Étonnants Voyageurs

8 Giugno 2012

Ci sono due modi di vivere un festival: o ti dai al meticoloso inseguimento del programma o ti affidi al caso. Incerto sulla strategia, opto per una terza soluzione: l’esterno. Sotto un sole allegro e insolito, la città vecchia è circondata dal mare e dalle barche: un trimarano da regata, cattivo ed elegantissimo, troneggia lungo la banchina di fianco al salone del libro; più avanti, una piccola flotta di catamarani vira di fronte alla scuola di vela dove giovanissimi francesi multicolore apprendono i rudimenti delle loro future esplorazioni (del resto è proprio qua in Bretagna che Richelieu nel 1625 allestì i cantieri che avrebbero rimediato al ritardo in cui versava all’epoca la Francia nella conquista dei mari). Tra brezze e riflessi mi abbandono alla deriva del caso. Finisco nella sala in cui c’è Paolo Rumiz. Il festival gli dedica spazi ampli e prestigiosi, racconta la sua navigazione lungo il Po a bordo di un catboat in legno: “per viaggiare bisogna essere pronti a lasciarsi dietro tutto ciò che conosciamo e accogliere quello che il caso ci metterà sotto gli occhi”. Ha ragione. Bevo un bicchiere d’acqua e abbandono definitivamente il programma cartaceo su cui ho segnato orari e priorità. Il viaggio ne guadagna: peso 350 grammi meno.

 

 

Qualche sala più avanti Nancy Huston parla del ruolo della narrativa. La scrittrice canadese allieva di Roland Barthes si sofferma sul coraggio di scrivere: “Gli accademici sono troppo prudenti. Lo era anche Barthes col suo personale dramma alla fine della sua vita. Avrebbe voluto assolutamente scrivere un romanzo, ma restò sempre bloccato nella scelta dei nomi da dare ai personaggi”.

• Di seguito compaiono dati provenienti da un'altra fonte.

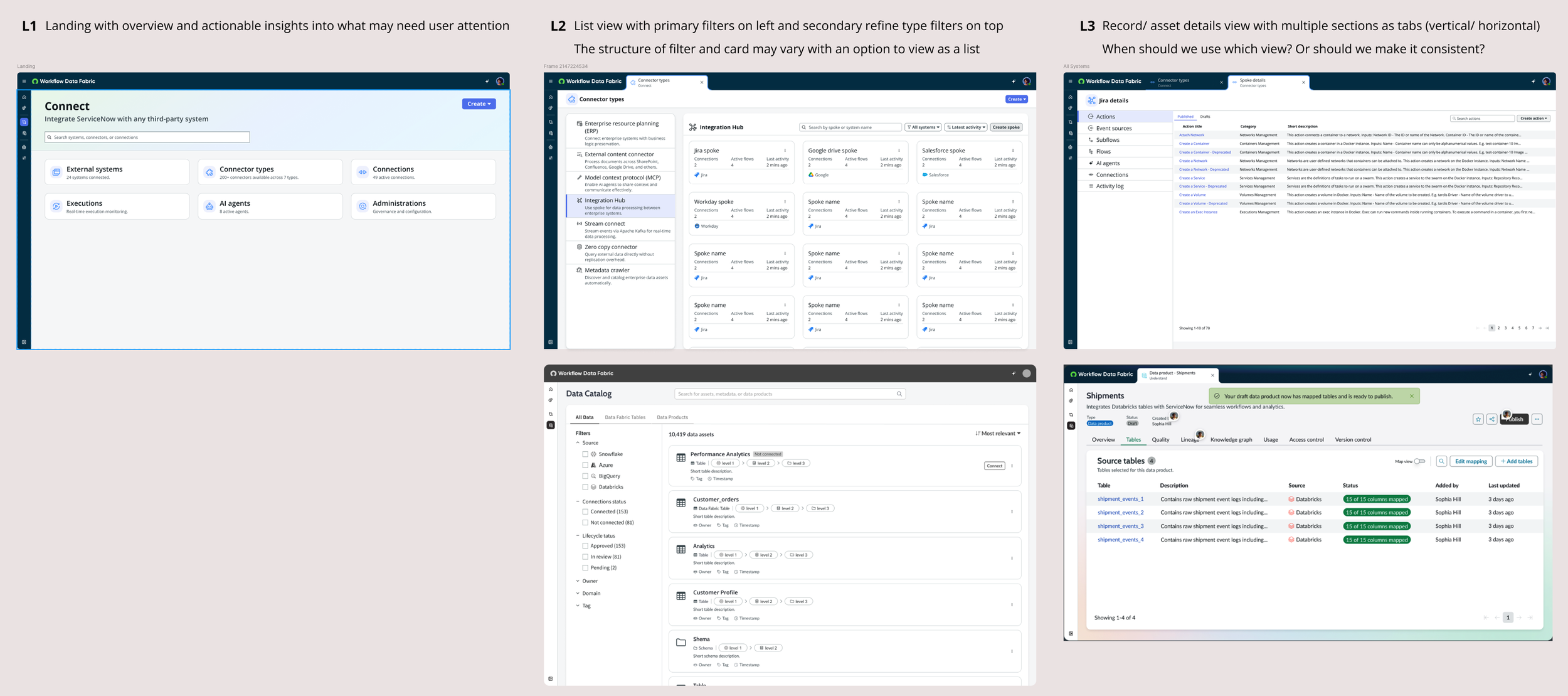This screenshot has height=696, width=1568.
Task: Click the Connect landing page search field
Action: (x=147, y=137)
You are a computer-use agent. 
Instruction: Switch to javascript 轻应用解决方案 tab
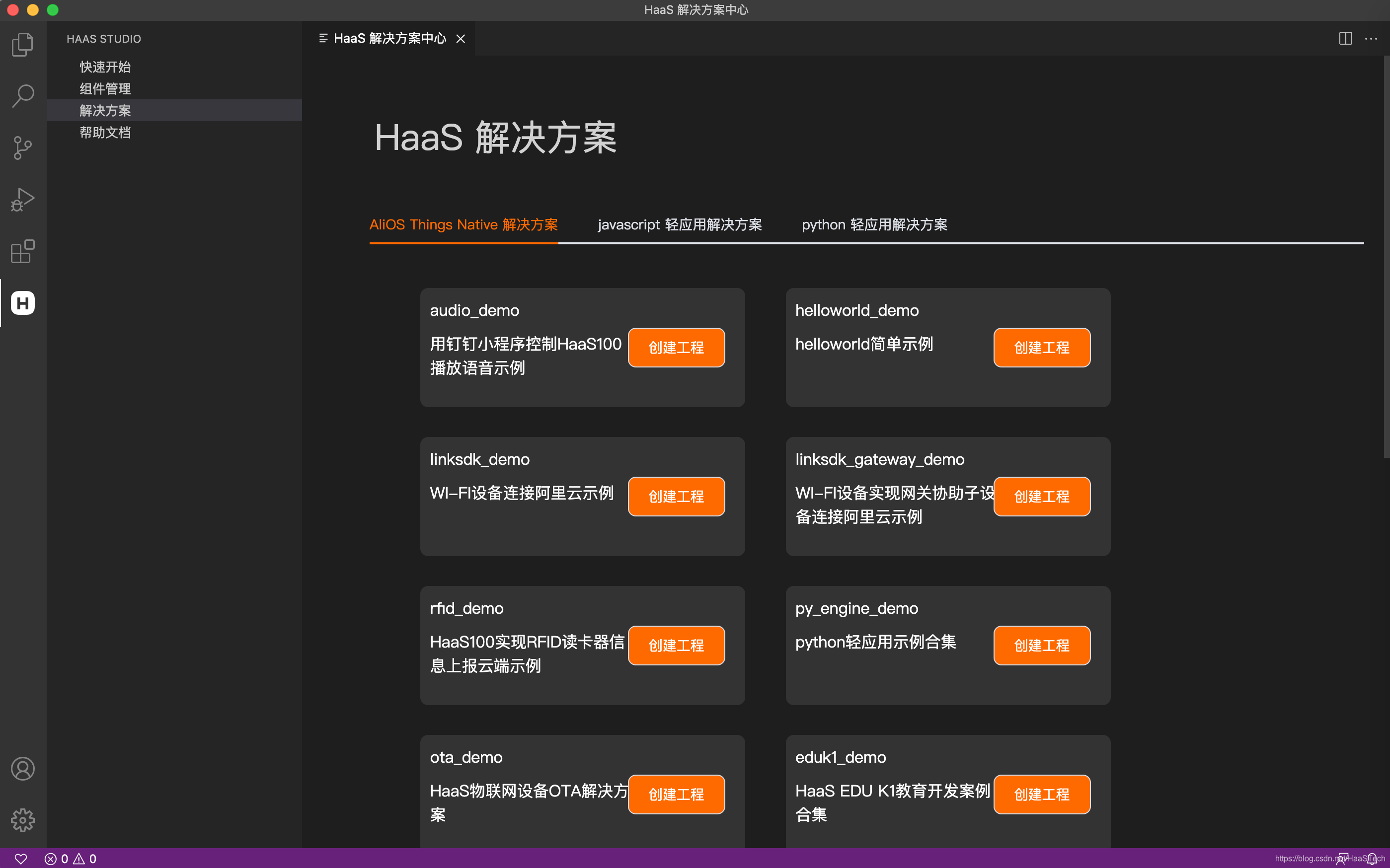point(681,224)
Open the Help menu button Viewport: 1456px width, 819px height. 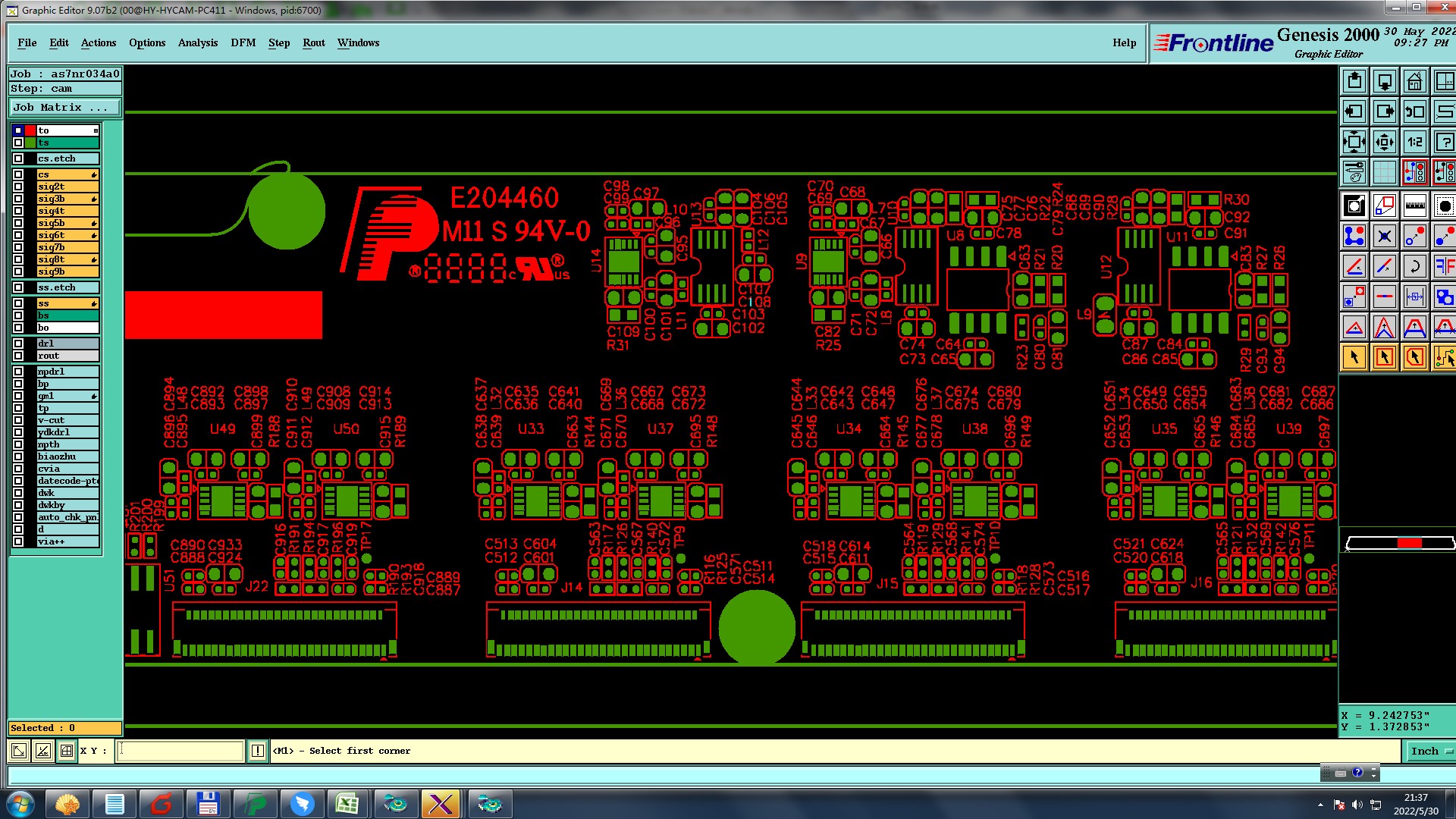coord(1124,42)
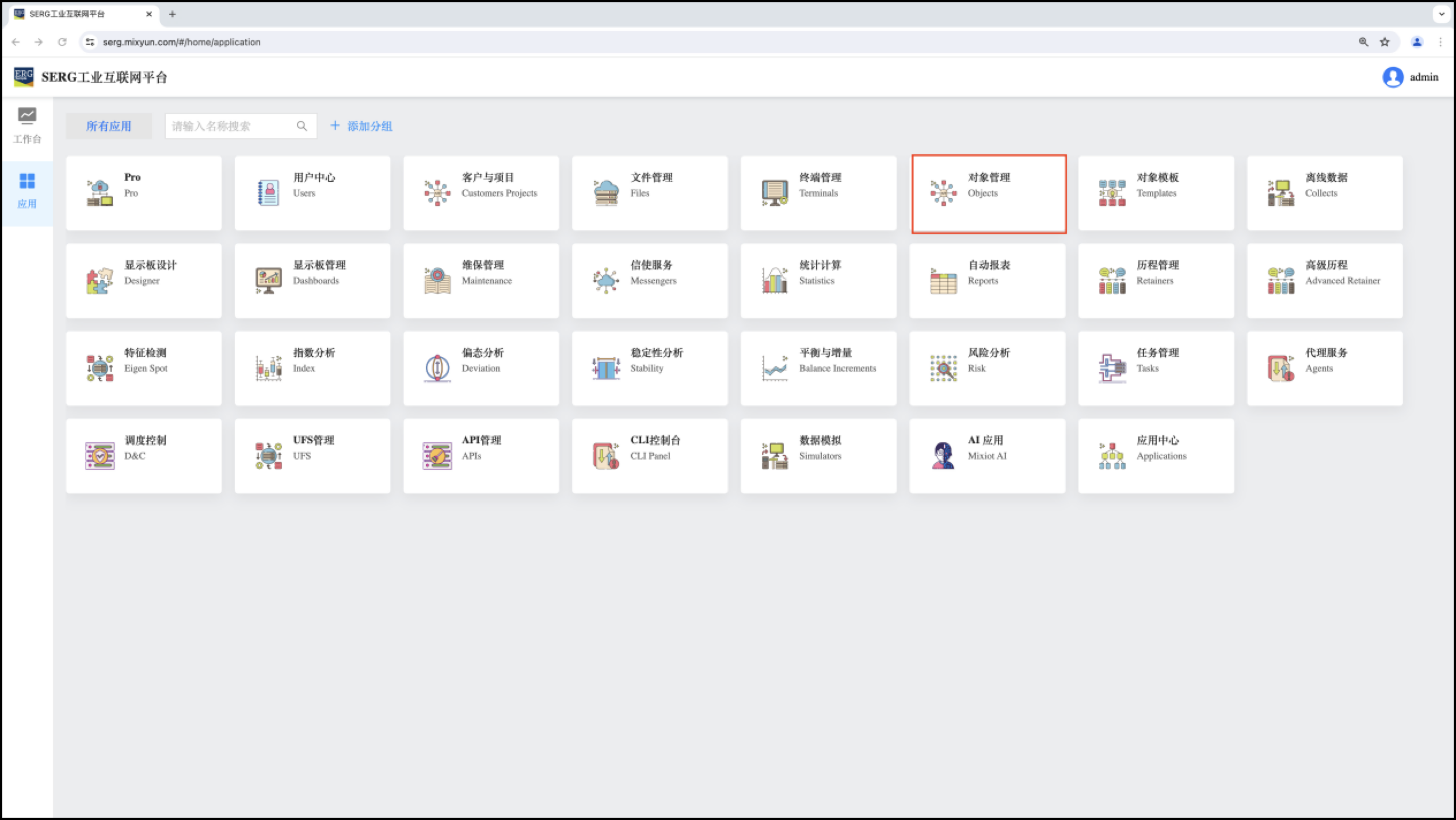
Task: Open the 对象管理 Objects app icon
Action: [943, 193]
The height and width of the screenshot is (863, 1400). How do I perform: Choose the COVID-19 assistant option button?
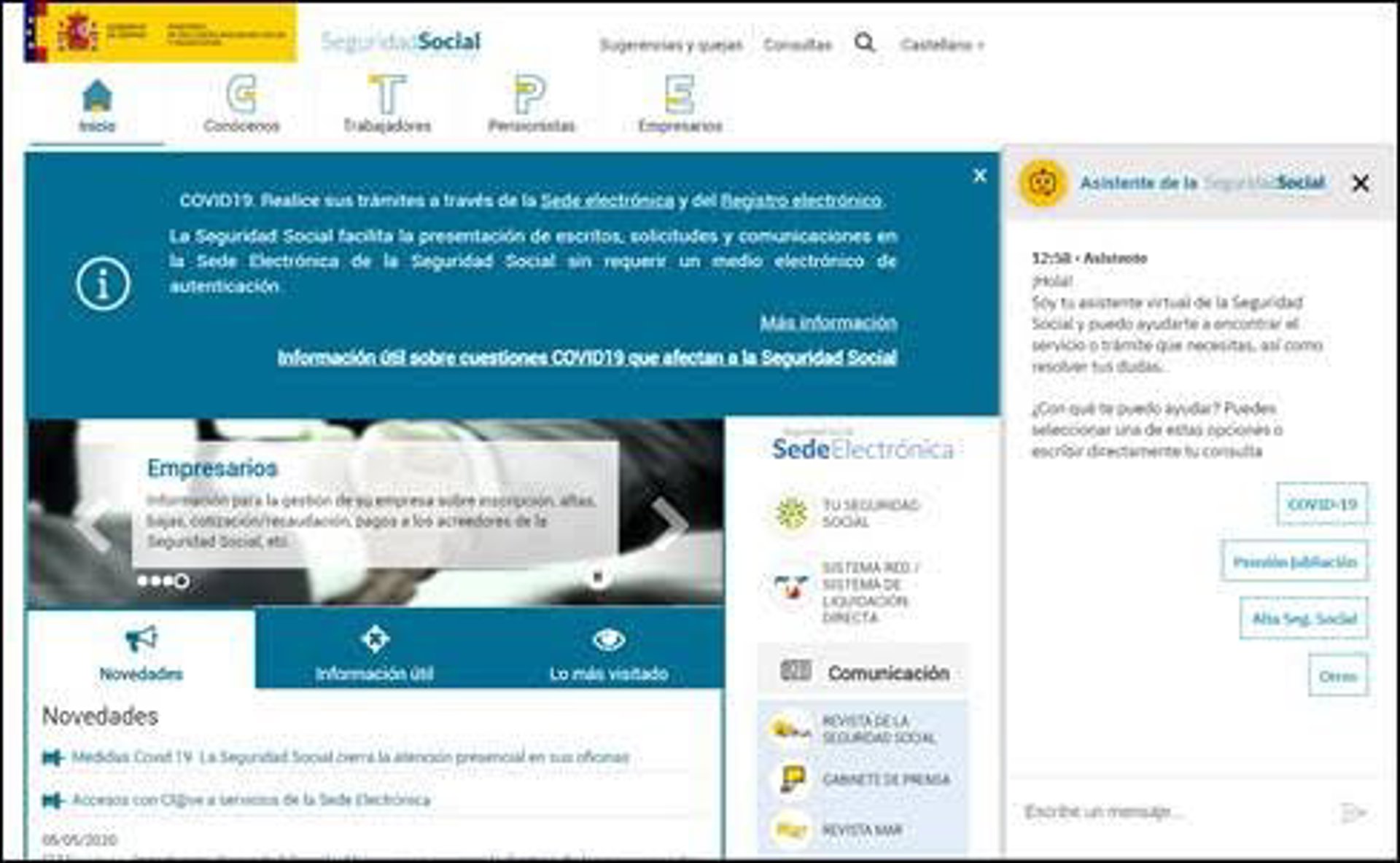click(1321, 504)
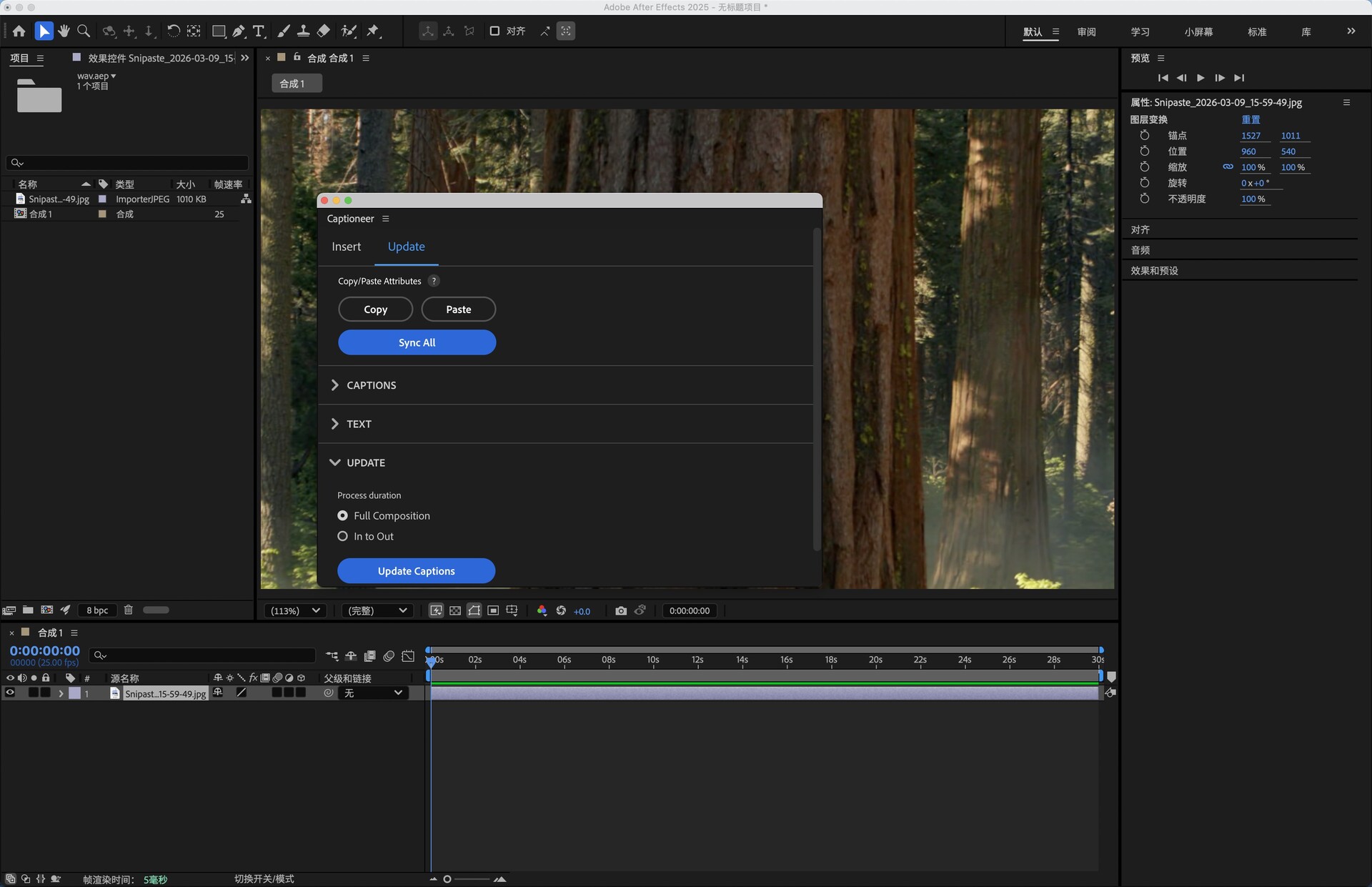Hide the Snipast layer with eye icon

click(10, 693)
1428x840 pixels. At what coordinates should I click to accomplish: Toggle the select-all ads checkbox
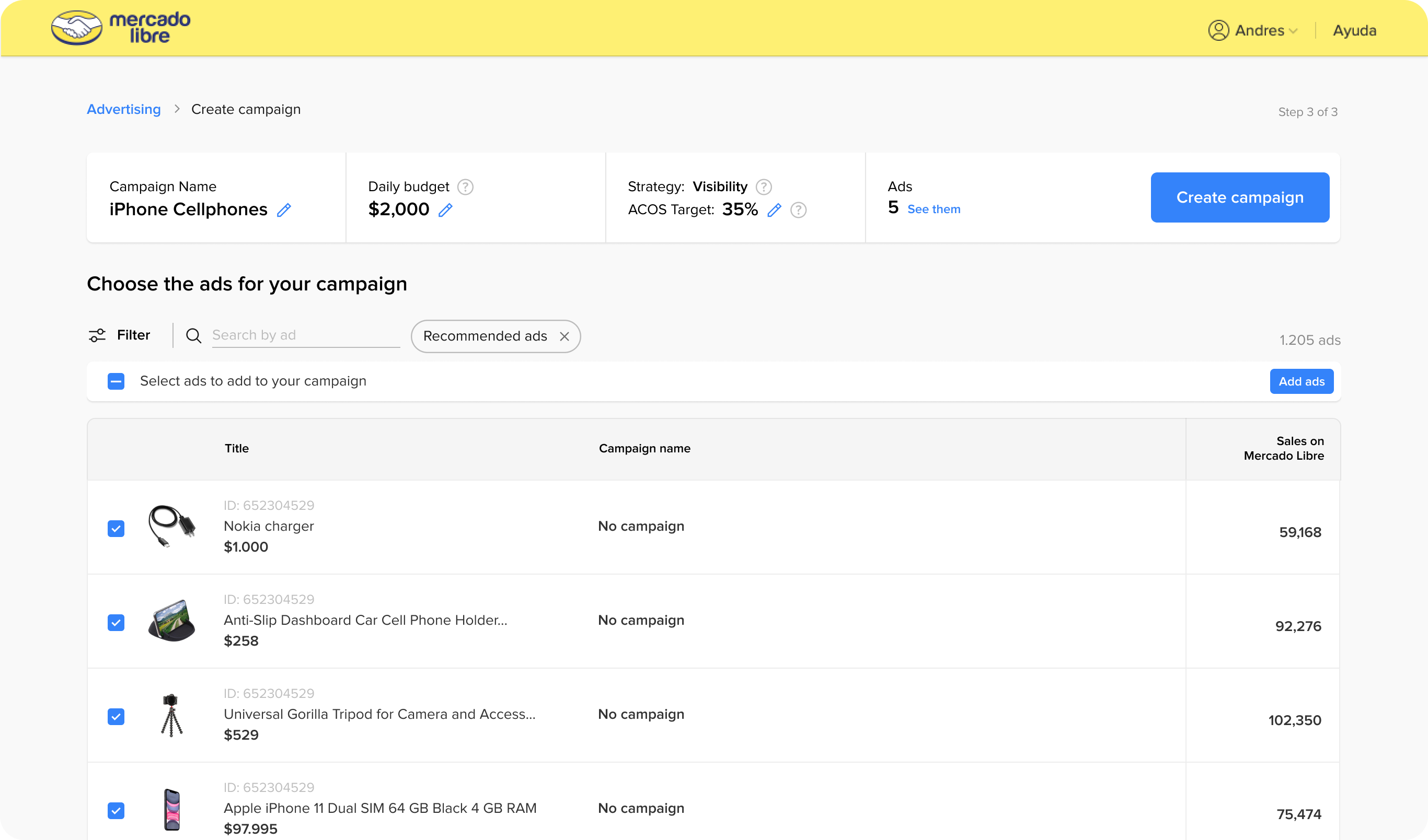click(x=116, y=381)
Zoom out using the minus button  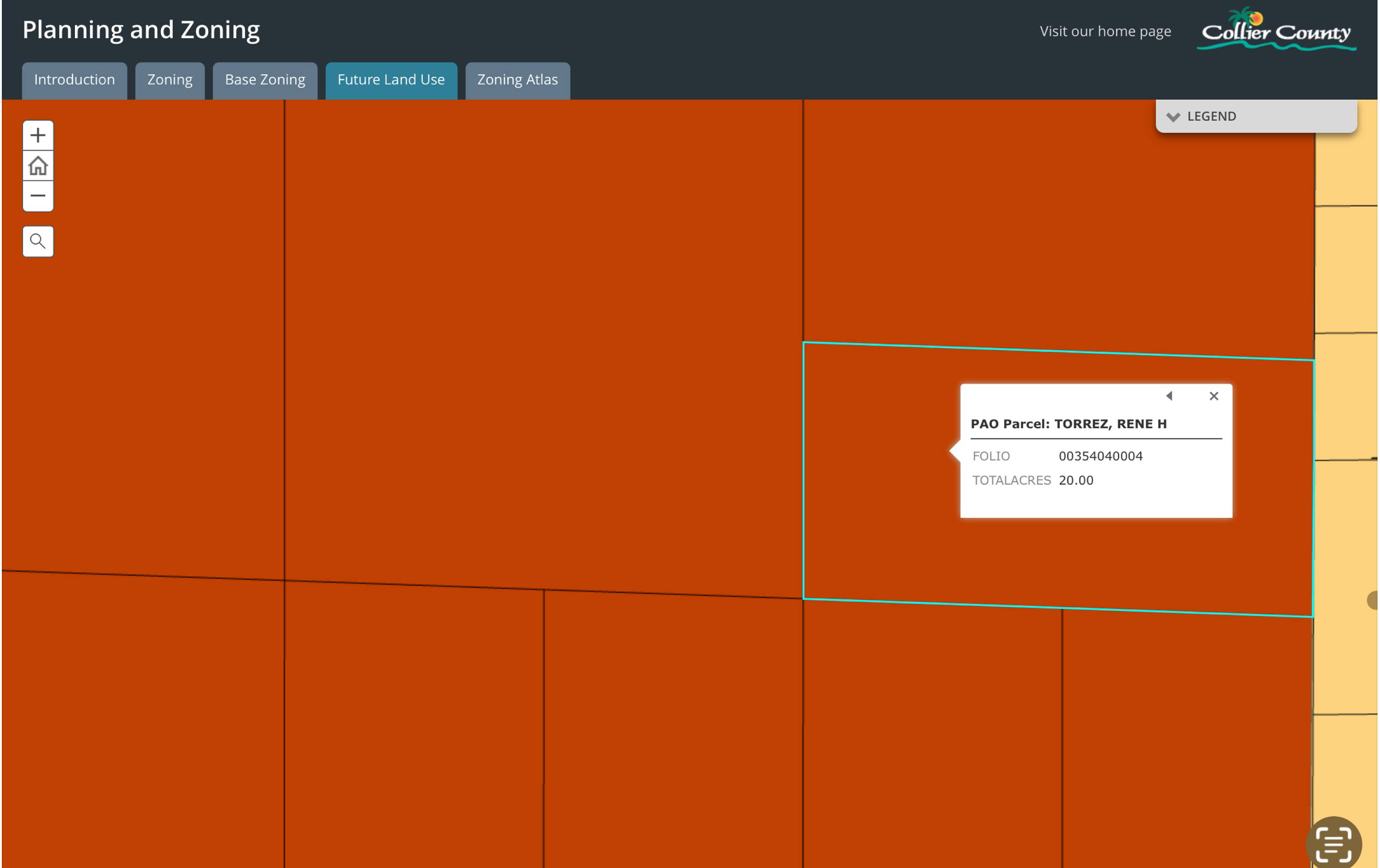38,196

Povero Barthes. E pensare a tutte quelle monumentali lezioni sul romanzo!

 

Poco dopo finisco tra gli abitanti di Sein, a Nord di Finisterre. L’isola sta per essere inghiottita dal mare. Qui il coraggio ha una consistenza molto più tangibile. La popolazione di pescatori ne diede già prova rispondendo all’appello lanciato da De Gaulle dai microfoni di Radio Londra: tutti i francesi sono chiamati a riunirsi in Gran Bretagna per organizzare la resistenza. I centoventotto pescatori dell’isola non ebbero esitazioni: salirono sulle loro barche e raggiunsero il Regno Unito. Qualche giorno dopo, il 25% dei francesi giunti a Londra era composto dai pescatori di Sein. De Gaulle commentò: “L’Ile de Sein è un quarto della Francia”.

 

La deriva mi trascina nella sala in cui Luis Sepúlveda e Daniel Mordzinski stanno presentando il loro viaggio in Patagonia: Ultime notizie dal sud. Entro mentre Sepulveda pronuncia queste parole:“e lui mi disse: se devi raccontare qualcosa non farlo come un professore, fallo come un poeta”. La frase mi ripropone il dramma di Barthes, lo slancio dei pescatori, i consigli di Rumiz. Ne ricavo un precetto: la letteratura richiede coraggio, la vita del resto non è da meno.

 

 

Sepulveda riprende a parlare. Ricorda l’amicizia con Osvaldo Soriano: “La sera discutevamo e io lo accompagnavo fino a casa, non lontano dalla mia. Restavamo davanti la porta a parlare per una ventina di minuti. Poi lui mi diceva ‘dai, ti riaccompagno da te’. Riprendevamo la discussione fino a casa mia. Passavano ancora venti minuti e io dicevo: ‘dai, ti accompagno da te’. Il rito continuava per ore, fino a quando non trovavamo un punto intermedio tra le nostre case in cui poterci finalmente salutare”.

 

Sepulveda racconta che l’inizio del suo viaggio in Patagonia, nel 1996, precedette di poco la morte di Soriano: “quel viaggio l’ho fatto anche dentro il mio cuore, in costante conversazione con il ricordo di Osvaldo Soriano, grande amico e grande scrittore”. A questo punto dell’incontro siamo ormai immersi nella poesia di quel realismo magico in cui gli affetti che non ci sono più possono parlarti ancora e le persone che incontri possono diventare più preziose del tuo passato. Sepulveda e Mordzinski ci raccontano storie ottimiste e comiche. Un percorso durato quindici anni: “la fretta è il miglior modo per non arrivare”. Ad ascoltarli verrebbe voglia di mettersi anche noi in viaggio. Inseguire storie avventurose. Come quella della figlia dello sceriffo che fu inviato per catturare Butch Cassidy. Verrebbe voglia di cercare altri racconti, quasi di sera in compagnia di un buon amico. Del resto è questo il segreto della letteratura. Ancora venti minuti. Nel maquillage dell’invenzione potremmo scoprirci protagonisti. Borges, grande manipolatore del realismo magico, avrebbe detto: è solo un caso che di queste pagine voi siate lettori e io l’estensore.